▶ [Sección de texto]
La función de las barreras lingüísticas

LIBERTAD DIGITAL 11/03/16
CRISTINA LOSADA

Al saber que la Universidad de Valencia ha puesto como condición sine qua non para ser profesor allí el dominio de la lengua valenciana pensé de inmediato en Malasia. El de Malasia es el caso más extremo que conozco de imposición de requisitos lingüísticos en todo el sistema educativo para favorecer a un sector de la población, perjudicar a otro y evitar, de esa manera, la competencia. Hay obvias diferencias con la decisión de la universidad valenciana, igual que con decisiones similares en otras autonomías, pero como el caso de Malasia es extremo permite ver cómo funcionan y para qué se establecen, en realidad, los condicionantes lingüísticos.

▶ [Material aportado]
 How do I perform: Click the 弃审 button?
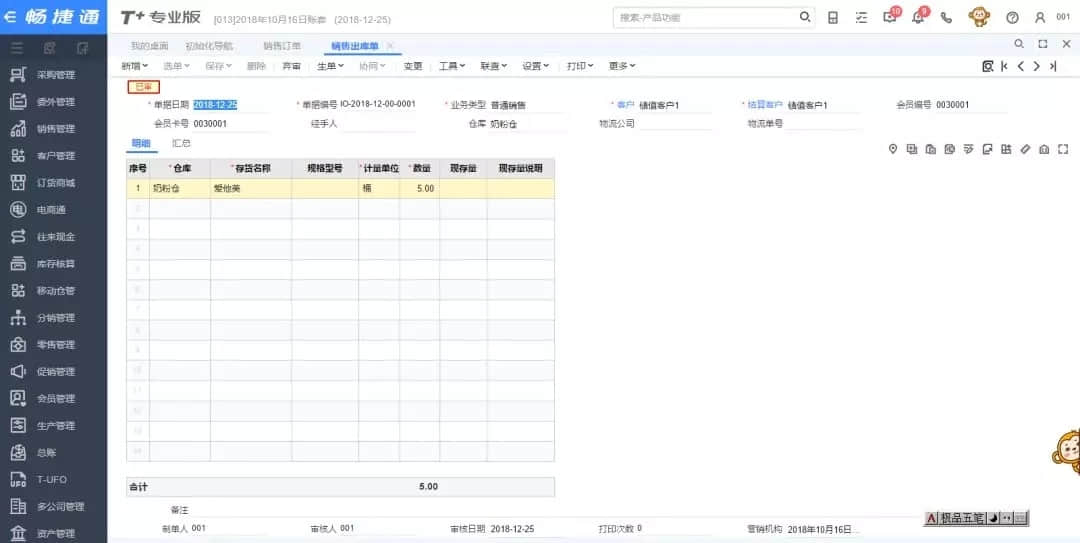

==

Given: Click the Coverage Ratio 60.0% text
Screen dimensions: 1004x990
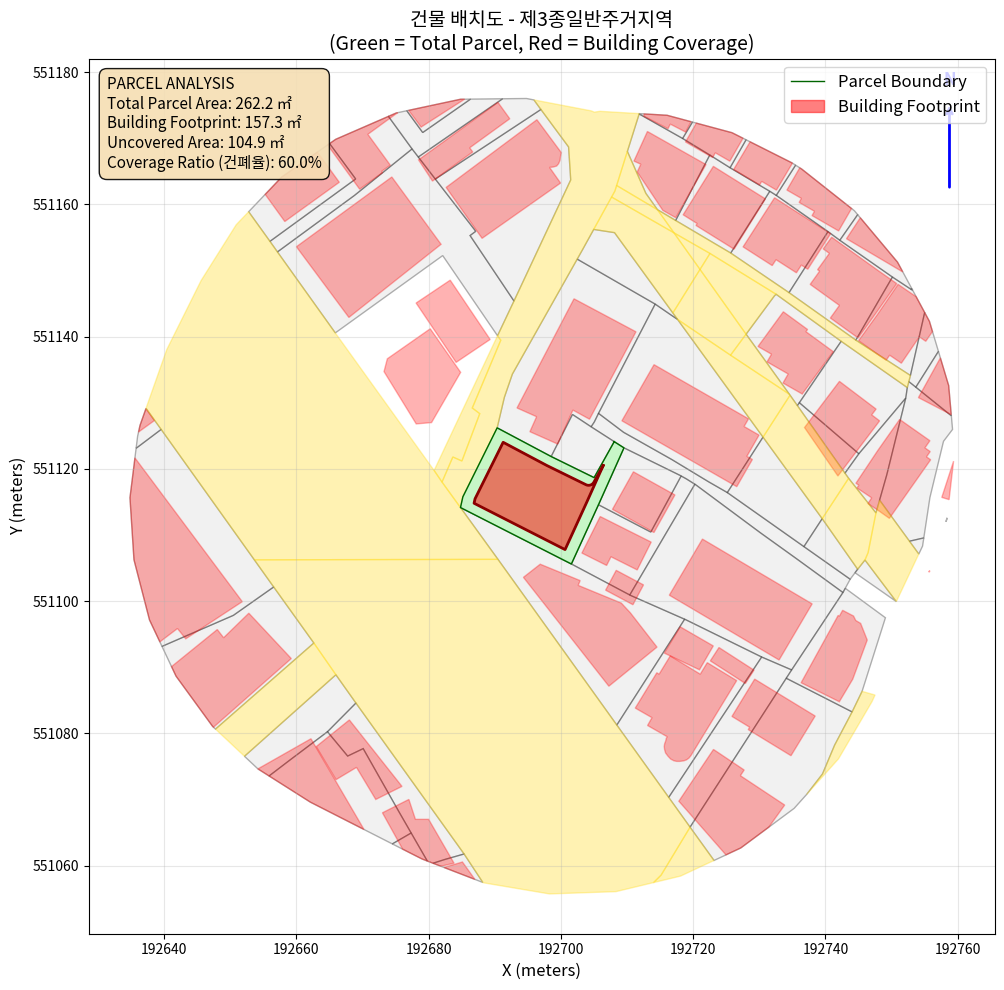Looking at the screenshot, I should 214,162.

▶ [Tarea 1]
Repite tal cual el fragmento del artículo sobre las barreras lingüísticas que empieza con "Al saber que" y sigue hasta "los condicionantes lingüísticos.".
▶ [Tarea 2]
Según el artículo sobre las barreras lingüísticas, ¿qué requisito ha fijado la Universidad de Valencia para ser profesor allí?
Los ítems proceden de otra fuente.

▶ [Respuesta final 1]
Al saber que la Universidad de Valencia ha puesto como condición sine qua non para ser profesor allí el dominio de la lengua valenciana pensé de inmediato en Malasia. El de Malasia es el caso más extremo que conozco de imposición de requisitos lingüísticos en todo el sistema educativo para favorecer a un sector de la población, perjudicar a otro y evitar, de esa manera, la competencia. Hay obvias diferencias con la decisión de la universidad valenciana, igual que con decisiones similares en otras autonomías, pero como el caso de Malasia es extremo permite ver cómo funcionan y para qué se establecen, en realidad, los condicionantes lingüísticos.

▶ [Respuesta final 2]
El dominio de la lengua valenciana.